Unified agent self-documentation — typed units, DAG hierarchy, full-content search index with BM25 + dense embeddings

Entry points

  • work_buddy.knowledge

Details

Two parallel knowledge stores share a common KnowledgeUnit base:

  • System docs (knowledge/store/*.json) — directions, system, capability, workflow units
  • Personal knowledge (Obsidian vault) — VaultUnit, user-authored patterns and feedback

Queried via: knowledge (unified), knowledge_docs (system only), knowledge_personal (vault only), agent_docs (legacy alias).

Search index

A dedicated in-memory index (work_buddy/knowledge/index.py) searches the FULL CONTENT of every unit — metadata, summary, and body text. Not just search_phrases() metadata.

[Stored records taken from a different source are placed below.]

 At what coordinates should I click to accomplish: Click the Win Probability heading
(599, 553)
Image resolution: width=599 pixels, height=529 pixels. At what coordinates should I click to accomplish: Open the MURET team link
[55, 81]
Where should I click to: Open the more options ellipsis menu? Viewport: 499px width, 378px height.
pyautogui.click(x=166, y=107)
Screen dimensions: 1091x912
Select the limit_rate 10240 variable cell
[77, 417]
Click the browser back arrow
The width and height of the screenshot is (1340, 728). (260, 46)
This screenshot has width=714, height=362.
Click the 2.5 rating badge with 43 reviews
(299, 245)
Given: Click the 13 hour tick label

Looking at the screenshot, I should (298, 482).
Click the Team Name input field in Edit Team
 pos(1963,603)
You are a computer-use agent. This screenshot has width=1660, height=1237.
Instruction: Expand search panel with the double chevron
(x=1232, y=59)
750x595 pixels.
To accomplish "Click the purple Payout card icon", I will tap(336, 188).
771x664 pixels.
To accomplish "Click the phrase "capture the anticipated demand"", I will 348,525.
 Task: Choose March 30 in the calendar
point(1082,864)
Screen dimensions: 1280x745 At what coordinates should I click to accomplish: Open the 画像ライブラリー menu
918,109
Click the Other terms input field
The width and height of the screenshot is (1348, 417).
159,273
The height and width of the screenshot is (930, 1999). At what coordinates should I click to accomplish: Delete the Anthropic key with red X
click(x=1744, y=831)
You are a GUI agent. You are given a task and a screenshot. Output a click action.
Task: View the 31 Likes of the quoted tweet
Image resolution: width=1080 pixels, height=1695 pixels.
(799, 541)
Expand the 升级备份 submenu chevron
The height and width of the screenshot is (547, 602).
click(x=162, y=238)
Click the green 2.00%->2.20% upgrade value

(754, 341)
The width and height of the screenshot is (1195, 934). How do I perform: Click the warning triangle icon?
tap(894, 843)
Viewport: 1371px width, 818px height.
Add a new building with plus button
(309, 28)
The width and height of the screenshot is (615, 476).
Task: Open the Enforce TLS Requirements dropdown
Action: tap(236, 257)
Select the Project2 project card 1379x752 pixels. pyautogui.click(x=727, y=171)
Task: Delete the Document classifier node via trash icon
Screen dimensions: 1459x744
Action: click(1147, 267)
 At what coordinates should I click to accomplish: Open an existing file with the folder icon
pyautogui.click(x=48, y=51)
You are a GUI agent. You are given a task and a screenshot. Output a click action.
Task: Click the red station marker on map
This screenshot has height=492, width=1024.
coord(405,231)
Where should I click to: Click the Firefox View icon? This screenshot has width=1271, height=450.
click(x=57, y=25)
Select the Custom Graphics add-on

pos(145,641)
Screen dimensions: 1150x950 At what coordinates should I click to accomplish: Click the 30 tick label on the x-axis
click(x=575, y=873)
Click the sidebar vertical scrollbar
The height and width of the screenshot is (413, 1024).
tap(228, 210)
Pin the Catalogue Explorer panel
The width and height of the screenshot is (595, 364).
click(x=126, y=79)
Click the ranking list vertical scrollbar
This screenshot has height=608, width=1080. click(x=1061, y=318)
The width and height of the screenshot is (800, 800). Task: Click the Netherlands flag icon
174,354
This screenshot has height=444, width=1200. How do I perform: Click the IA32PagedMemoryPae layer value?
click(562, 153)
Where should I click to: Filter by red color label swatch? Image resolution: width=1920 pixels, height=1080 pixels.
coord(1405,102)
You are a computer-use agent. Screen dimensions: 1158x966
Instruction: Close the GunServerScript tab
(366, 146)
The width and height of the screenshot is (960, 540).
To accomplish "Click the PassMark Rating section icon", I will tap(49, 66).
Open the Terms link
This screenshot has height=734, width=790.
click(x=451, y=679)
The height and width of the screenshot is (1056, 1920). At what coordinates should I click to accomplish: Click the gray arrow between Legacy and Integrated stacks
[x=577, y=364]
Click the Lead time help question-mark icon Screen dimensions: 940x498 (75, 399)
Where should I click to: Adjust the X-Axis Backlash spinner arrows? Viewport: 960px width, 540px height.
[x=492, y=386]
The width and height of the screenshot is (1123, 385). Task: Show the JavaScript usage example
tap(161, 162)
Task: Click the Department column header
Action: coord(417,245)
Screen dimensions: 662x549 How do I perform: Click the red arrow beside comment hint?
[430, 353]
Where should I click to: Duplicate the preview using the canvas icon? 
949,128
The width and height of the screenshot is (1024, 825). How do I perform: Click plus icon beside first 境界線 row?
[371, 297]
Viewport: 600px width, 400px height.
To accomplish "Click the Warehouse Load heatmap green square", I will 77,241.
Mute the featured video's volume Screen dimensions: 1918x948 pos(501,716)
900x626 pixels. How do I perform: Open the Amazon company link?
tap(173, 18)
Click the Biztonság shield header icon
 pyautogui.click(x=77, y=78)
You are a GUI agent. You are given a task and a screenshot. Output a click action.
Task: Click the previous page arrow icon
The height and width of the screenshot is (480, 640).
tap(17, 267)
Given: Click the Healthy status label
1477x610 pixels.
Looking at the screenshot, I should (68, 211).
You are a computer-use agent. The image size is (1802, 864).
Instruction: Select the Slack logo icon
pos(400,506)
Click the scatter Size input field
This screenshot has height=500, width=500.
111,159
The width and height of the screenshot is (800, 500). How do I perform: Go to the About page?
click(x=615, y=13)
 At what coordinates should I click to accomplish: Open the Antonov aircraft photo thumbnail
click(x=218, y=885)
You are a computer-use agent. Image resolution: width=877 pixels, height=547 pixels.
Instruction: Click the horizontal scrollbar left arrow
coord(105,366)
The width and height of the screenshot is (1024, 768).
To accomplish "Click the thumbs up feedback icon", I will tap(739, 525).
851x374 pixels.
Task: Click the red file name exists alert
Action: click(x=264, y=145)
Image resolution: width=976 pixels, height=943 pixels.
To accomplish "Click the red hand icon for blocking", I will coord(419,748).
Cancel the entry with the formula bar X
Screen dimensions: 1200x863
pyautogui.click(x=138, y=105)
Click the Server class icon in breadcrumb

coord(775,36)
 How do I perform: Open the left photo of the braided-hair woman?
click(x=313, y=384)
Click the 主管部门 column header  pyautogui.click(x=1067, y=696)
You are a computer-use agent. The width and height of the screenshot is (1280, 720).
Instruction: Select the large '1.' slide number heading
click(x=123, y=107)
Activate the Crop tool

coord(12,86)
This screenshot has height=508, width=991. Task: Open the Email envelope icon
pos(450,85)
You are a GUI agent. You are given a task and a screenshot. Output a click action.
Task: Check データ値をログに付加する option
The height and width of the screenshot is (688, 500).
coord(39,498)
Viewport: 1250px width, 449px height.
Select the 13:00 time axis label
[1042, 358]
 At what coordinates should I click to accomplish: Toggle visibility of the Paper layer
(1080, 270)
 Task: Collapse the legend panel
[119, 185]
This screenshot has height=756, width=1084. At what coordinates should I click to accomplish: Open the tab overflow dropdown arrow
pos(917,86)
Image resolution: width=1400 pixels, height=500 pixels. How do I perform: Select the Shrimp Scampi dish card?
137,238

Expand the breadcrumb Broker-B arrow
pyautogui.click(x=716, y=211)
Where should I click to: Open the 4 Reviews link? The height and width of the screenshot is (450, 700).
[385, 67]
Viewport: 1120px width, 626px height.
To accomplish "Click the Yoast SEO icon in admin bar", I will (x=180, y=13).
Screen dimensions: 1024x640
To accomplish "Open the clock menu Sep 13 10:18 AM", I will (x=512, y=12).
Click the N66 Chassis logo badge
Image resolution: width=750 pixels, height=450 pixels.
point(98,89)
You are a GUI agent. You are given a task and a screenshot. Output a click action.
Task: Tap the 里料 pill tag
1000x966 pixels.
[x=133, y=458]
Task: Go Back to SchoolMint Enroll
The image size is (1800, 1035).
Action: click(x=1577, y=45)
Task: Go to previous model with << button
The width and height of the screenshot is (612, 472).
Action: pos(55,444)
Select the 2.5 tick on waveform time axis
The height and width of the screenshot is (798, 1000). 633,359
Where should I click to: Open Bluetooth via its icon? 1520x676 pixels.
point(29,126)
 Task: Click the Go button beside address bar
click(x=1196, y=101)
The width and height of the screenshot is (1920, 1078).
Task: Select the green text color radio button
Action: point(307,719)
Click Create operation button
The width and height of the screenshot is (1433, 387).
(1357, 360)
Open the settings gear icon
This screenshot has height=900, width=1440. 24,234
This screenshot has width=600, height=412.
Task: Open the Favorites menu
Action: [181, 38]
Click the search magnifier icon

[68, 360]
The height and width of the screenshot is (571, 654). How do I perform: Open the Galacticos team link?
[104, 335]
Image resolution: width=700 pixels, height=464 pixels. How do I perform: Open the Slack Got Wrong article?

Components: - BM25 (dual): content-weighted (0.7) + metadata-weighted (0.3) via rank_bm25 - Dense vectors: full-content embeddings via embedding service (1024-dim) - RRF fusion when both are available, BM25-only fallback when embedding is down

Lifecycle: - Built eagerly on MCP registry init (BM25 inline ~50ms, dense in background ~3.5s) - Invalidated on invalidate_store() / invalidate_vault() - Generation guards prevent stale background threads from writing into a rebuilt index - MCP: knowledge_index_rebuild (force rebuild), knowledge_index_status (health check)

Progressive disclosure

index (name + children) → summary (+ content.summary) → full (+ content.full with context chain resolution).

Key files

  • knowledge/store/*.json — canonical data
  • work_buddy/knowledge/model.py — type hierarchy
  • work_buddy/knowledge/store.py — loader + cache + invalidation
  • work_buddy/knowledge/index.py — BM25 + dense search index
  • work_buddy/knowledge/search.py — federated search (delegates to index)
  • work_buddy/knowledge/query.py — MCP-facing callables